Pike County, KY
Marker No. 2251
Marker Text: Aviation pioneer graduated from Pikeville College Academy in 1920. Flew plane under Pikeville’s Middle Bridge on July 4, 1923. Trained as a pilot in U.S. Army, he & T. Higbee Embry founded the Embry-Riddle Flying School in Cincinnati, 1925. Incorporated four years later as part of AVCO, which later became American Airlines. Over
Founded the Embry-Riddle School of Aviation in Miami, Fla. During WWII, trained pilots for U.S. and Britain. Later became Embry-Riddle Aeronautical Univ. Inducted into the Ky. Aviation Hall of Fame and Fla. Aviation Historical Society. Received British Empire award and honorary degrees from Pikeville College & E-R Aeronautical Univ.
Location: On Main Street near intersection with Division Streets, Pikeville, KY. Presented by the Pikeville-Pike Co. Tourism Comm. And erected by the Kentucky Historical Society – Kentucky Department of Highways in 2007.
Eighty-eight years ago this July 4th, John Paul Riddle flew a plane under the Pikeville's Middle Bridge in Pikeville, Kentucky. I don't know what bridge in Pikeville that might be. I have only been in Pikeville twice and never had the time to figure out where the bridge mentioned was.
John Paul Riddle was born in 1901 in Pikeville, Kentucky, Riddle had from an early age wanted to fly. He graduated from Pikeville College Academy in 1020. He secured an appointment to the United States Naval Academy at Annapolis, but stayed there only one year. He was disappointed that the navy only wanted to train balloonists. So Riddle became a cadet in the U.S. Army Air Service in 1921. After his discharge from full-time service, Riddle became a barnstormer and used Grisard Field in Ohio (now called the Blue Ash Airport) as a barnstorming headquarters. Of all the places that Riddle had barnstormed, he like Ohio because of its beauty with the “big open fields” and “so many places to land”, a pilot could generally put his plane down on any farm without anyone noticing.
John Paul Riddle, trained as a pilot in the Army, began his career in aviation education in 1926 at Lunken Airport (formerly Grisard Field) in Cincinnati, when he and T. Higbee Embry, a stockyard owner, founded the Embry-Riddle Flying School.
The school's first students were pilots for the nation's first package express business. In 1927 the school won one of the first Federal air mail contracts. The company was incorporated two years later as part of the Aviation Corporation of Delaware, later known as AVCO. That company, in turn, gave birth to American Airways, known today as American Airlines.

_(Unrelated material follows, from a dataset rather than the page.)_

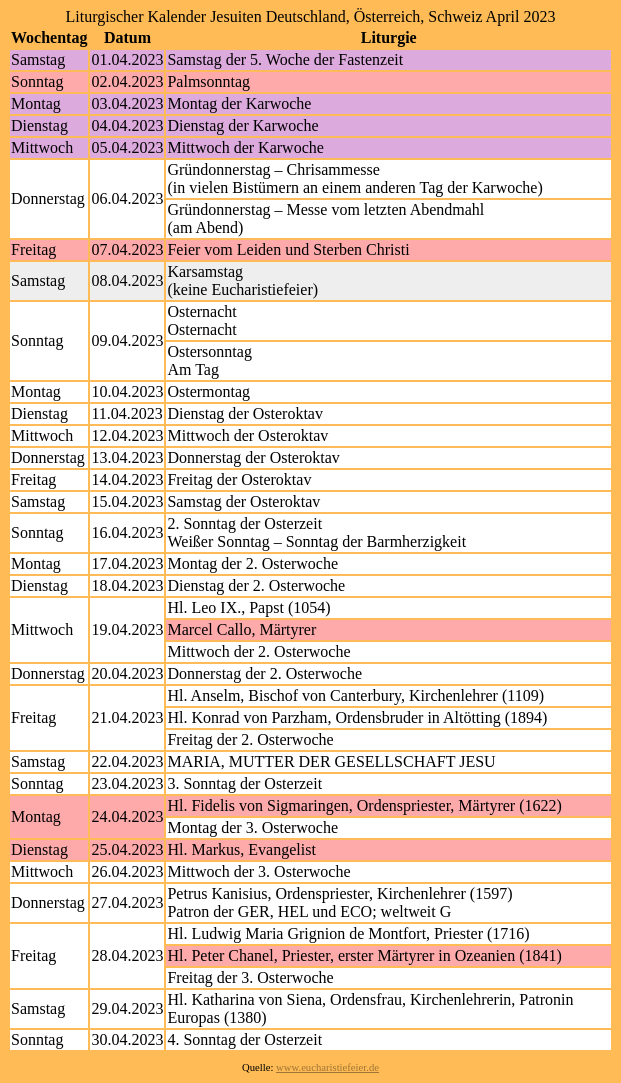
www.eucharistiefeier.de (327, 1067)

The partnership with Mr. Embry dissolved, but Mr. Riddle kept the school going and in 1934 the re-formed Embry-Riddle school opened a charter seaplane service in Miami and a new flight school at Miami Municipal Airport.
During World War II, Embry-Riddle operated three schools in Florida and one in Tennessee, training thousands of pilots from the United States and Britain. The school was moved to Daytona Beach in 1965 and renamed Embry-Riddle Aeronautical University in 1970. It now has campuses in Daytona Beach and Prescott, Ariz.
In 1943 Mr. Riddle opened a technical school of aviation for the Brazilian Air Ministry in Sao Paulo. In 1946 he began training civilians at the Riddle Inter-American Institute. That year, Riddle Airlines, an air cargo carrier, began operation in Miami.
Embry-Riddle Aeronautical University is the only accredited, aviation-oriented university in the world. Utilizing a fleet of over 90 aircraft, the university serves culturally diverse students primarily motivated toward careers in aviation and aerospace. The university offers bachelor's and master's degrees at the residential campuses and through Embry-Riddle Worldwide. Associate's degrees and non-degree programs are also offered by Embry-Riddle Worldwide.
John went globe-trotting with Howard Hughes and dined with the Prince of Wales. John Paul Riddle retired in the early 1960's. John Paul Riddle died after a brief illness at Cedars Medical Center in Coral Gables, Fla. at the age of 87.
Thank you for writing this post. I love learning about my grandfather. My mother and I visited the marker last year; it means the world to us.
ReplyDeleteI wasn't born until 1952, but growing up in Pikeville, I remember people talking about him flying under the middle bridge.
ReplyDeleteI'm sorry I missed seeing those last time I was in Pikeville...it's been a few years. My grandfather and John Paul were 1st cousins, so I guess that makes Walker and me cousins by some degree.